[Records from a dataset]

====================

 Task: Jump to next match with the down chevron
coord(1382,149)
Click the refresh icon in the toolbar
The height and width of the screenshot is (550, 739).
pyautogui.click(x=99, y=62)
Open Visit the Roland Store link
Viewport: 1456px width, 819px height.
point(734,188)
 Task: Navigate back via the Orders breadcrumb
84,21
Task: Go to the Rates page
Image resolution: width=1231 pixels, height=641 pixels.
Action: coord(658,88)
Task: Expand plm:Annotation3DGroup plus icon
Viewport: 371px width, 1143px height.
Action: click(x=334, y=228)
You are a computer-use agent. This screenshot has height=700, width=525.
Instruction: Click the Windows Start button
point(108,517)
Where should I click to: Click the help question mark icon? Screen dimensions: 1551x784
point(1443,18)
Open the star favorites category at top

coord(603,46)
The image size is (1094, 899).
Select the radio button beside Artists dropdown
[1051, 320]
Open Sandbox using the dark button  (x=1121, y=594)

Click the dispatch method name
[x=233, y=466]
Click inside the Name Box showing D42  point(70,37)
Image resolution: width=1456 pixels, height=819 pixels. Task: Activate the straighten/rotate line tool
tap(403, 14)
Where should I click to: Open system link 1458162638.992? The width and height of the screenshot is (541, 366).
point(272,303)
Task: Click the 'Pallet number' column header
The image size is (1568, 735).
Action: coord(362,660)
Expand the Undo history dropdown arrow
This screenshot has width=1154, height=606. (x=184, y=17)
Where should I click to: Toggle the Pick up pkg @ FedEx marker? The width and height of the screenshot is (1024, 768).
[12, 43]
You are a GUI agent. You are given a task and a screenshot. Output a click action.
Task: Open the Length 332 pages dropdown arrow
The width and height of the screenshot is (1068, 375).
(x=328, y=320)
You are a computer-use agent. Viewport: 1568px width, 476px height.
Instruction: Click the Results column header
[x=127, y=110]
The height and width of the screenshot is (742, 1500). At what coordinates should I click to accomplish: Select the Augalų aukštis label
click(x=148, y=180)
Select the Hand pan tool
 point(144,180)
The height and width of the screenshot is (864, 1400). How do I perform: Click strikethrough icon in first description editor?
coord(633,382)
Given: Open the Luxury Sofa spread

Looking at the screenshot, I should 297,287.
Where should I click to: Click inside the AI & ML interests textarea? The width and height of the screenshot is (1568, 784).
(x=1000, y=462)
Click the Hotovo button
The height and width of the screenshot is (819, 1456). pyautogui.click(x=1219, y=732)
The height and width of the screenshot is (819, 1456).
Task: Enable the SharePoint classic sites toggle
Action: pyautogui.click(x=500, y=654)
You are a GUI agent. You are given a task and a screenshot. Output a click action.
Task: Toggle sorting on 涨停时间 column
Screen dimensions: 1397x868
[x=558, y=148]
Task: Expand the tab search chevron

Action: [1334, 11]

====================

▸ **Task prompt**
Reproduce all of the items above verbatim, with no changes.

▸ **Task output**
 Task: Jump to next match with the down chevron
coord(1382,149)
Click the refresh icon in the toolbar
The height and width of the screenshot is (550, 739).
pyautogui.click(x=99, y=62)
Open Visit the Roland Store link
Viewport: 1456px width, 819px height.
point(734,188)
 Task: Navigate back via the Orders breadcrumb
84,21
Task: Go to the Rates page
Image resolution: width=1231 pixels, height=641 pixels.
Action: coord(658,88)
Task: Expand plm:Annotation3DGroup plus icon
Viewport: 371px width, 1143px height.
Action: click(x=334, y=228)
You are a computer-use agent. This screenshot has height=700, width=525.
Instruction: Click the Windows Start button
point(108,517)
Where should I click to: Click the help question mark icon? Screen dimensions: 1551x784
point(1443,18)
Open the star favorites category at top

coord(603,46)
The image size is (1094, 899).
Select the radio button beside Artists dropdown
[1051, 320]
Open Sandbox using the dark button  (x=1121, y=594)

Click the dispatch method name
[x=233, y=466]
Click inside the Name Box showing D42  point(70,37)
Image resolution: width=1456 pixels, height=819 pixels. Task: Activate the straighten/rotate line tool
tap(403, 14)
Where should I click to: Open system link 1458162638.992? The width and height of the screenshot is (541, 366).
point(272,303)
Task: Click the 'Pallet number' column header
The image size is (1568, 735).
Action: coord(362,660)
Expand the Undo history dropdown arrow
This screenshot has width=1154, height=606. (x=184, y=17)
Where should I click to: Toggle the Pick up pkg @ FedEx marker? The width and height of the screenshot is (1024, 768).
[12, 43]
You are a GUI agent. You are given a task and a screenshot. Output a click action.
Task: Open the Length 332 pages dropdown arrow
The width and height of the screenshot is (1068, 375).
(x=328, y=320)
You are a computer-use agent. Viewport: 1568px width, 476px height.
Instruction: Click the Results column header
[x=127, y=110]
The height and width of the screenshot is (742, 1500). At what coordinates should I click to accomplish: Select the Augalų aukštis label
click(x=148, y=180)
Select the Hand pan tool
 point(144,180)
The height and width of the screenshot is (864, 1400). How do I perform: Click strikethrough icon in first description editor?
coord(633,382)
Given: Open the Luxury Sofa spread

Looking at the screenshot, I should 297,287.
Where should I click to: Click inside the AI & ML interests textarea? The width and height of the screenshot is (1568, 784).
(x=1000, y=462)
Click the Hotovo button
The height and width of the screenshot is (819, 1456). pyautogui.click(x=1219, y=732)
The height and width of the screenshot is (819, 1456).
Task: Enable the SharePoint classic sites toggle
Action: pyautogui.click(x=500, y=654)
You are a GUI agent. You are given a task and a screenshot. Output a click action.
Task: Toggle sorting on 涨停时间 column
Screen dimensions: 1397x868
[x=558, y=148]
Task: Expand the tab search chevron

Action: [1334, 11]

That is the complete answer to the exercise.